● Work task: Begin your copy at the line holding "The image size" and end it at the last line of the listing. Keep every line exact and leave out the pictures.

● Data shown:
• • • • •
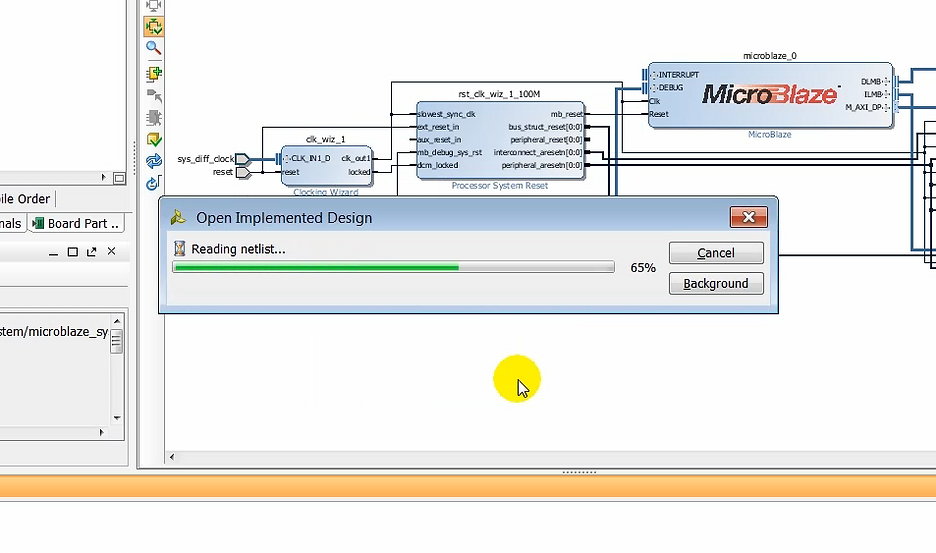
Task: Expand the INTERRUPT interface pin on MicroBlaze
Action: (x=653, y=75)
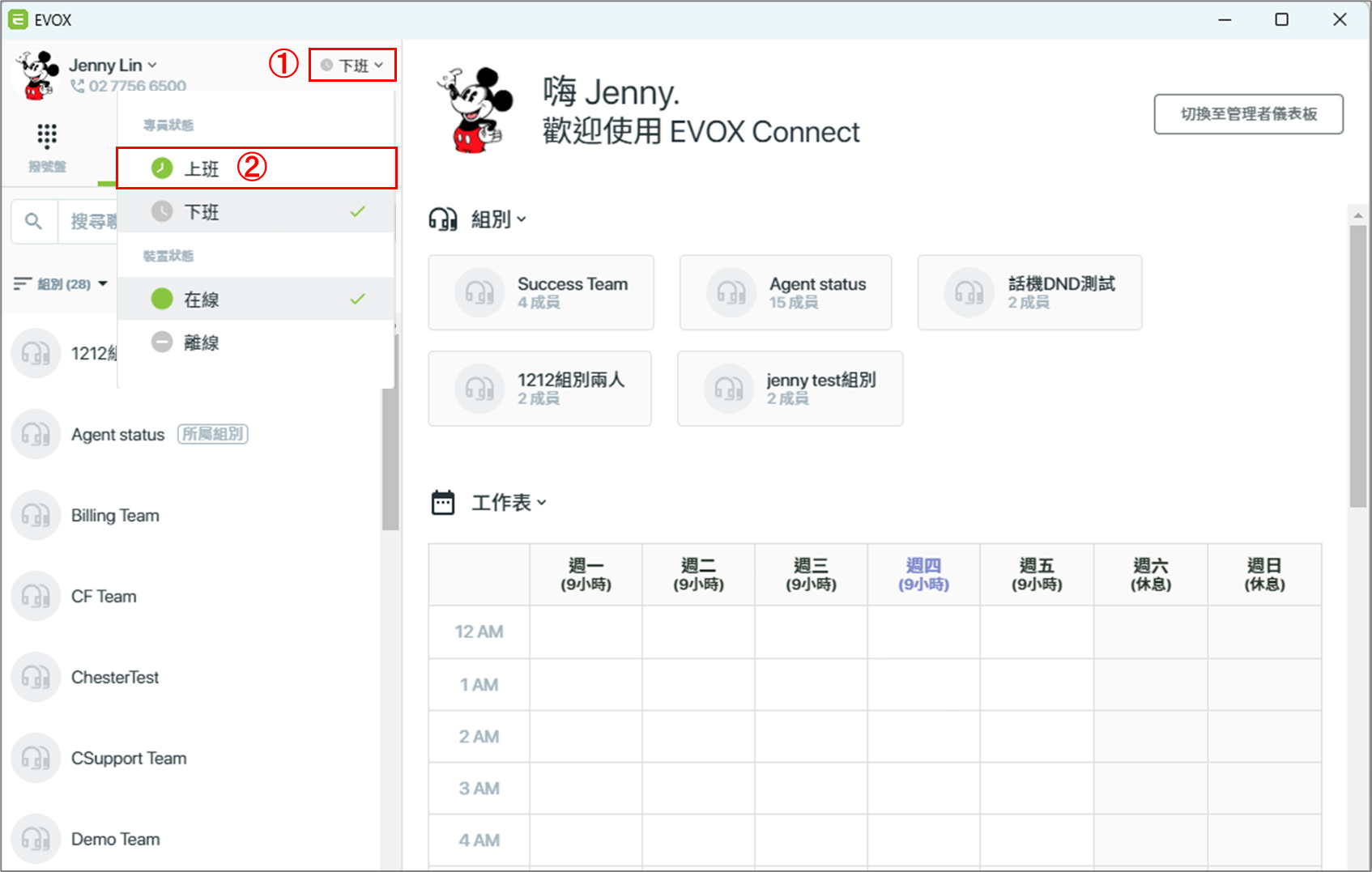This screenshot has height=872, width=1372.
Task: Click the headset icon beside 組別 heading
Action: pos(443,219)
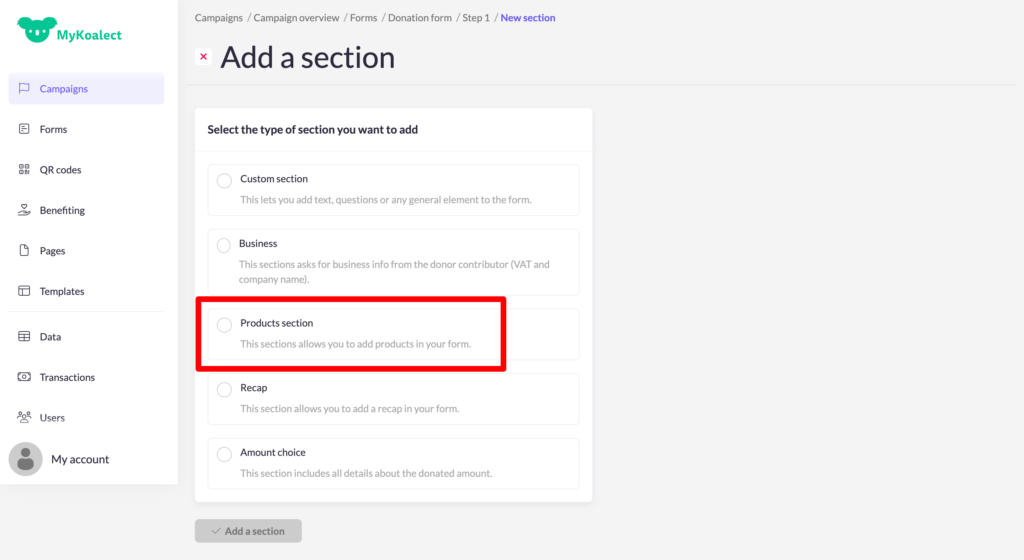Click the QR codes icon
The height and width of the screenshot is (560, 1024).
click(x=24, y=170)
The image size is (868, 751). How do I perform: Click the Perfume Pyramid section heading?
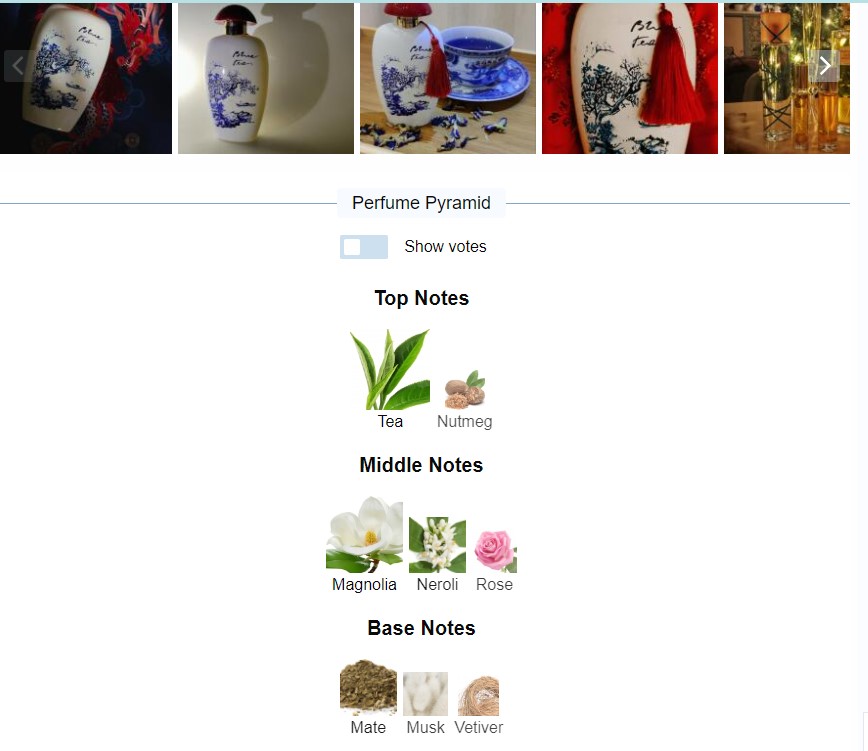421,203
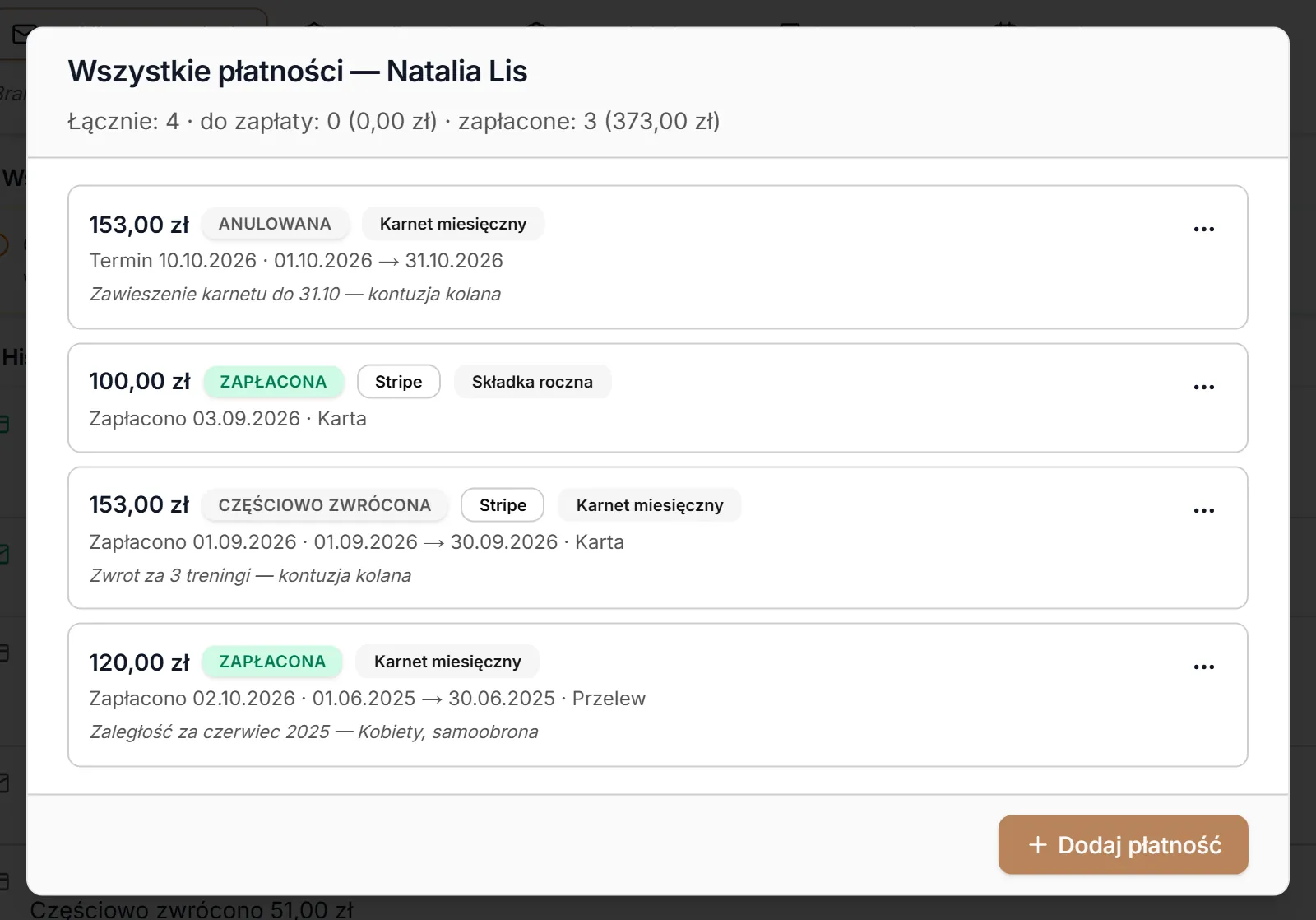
• • • • •
● Reply to the task:
The image size is (868, 751). How do I perform: Click the Perfume Pyramid section heading?
421,203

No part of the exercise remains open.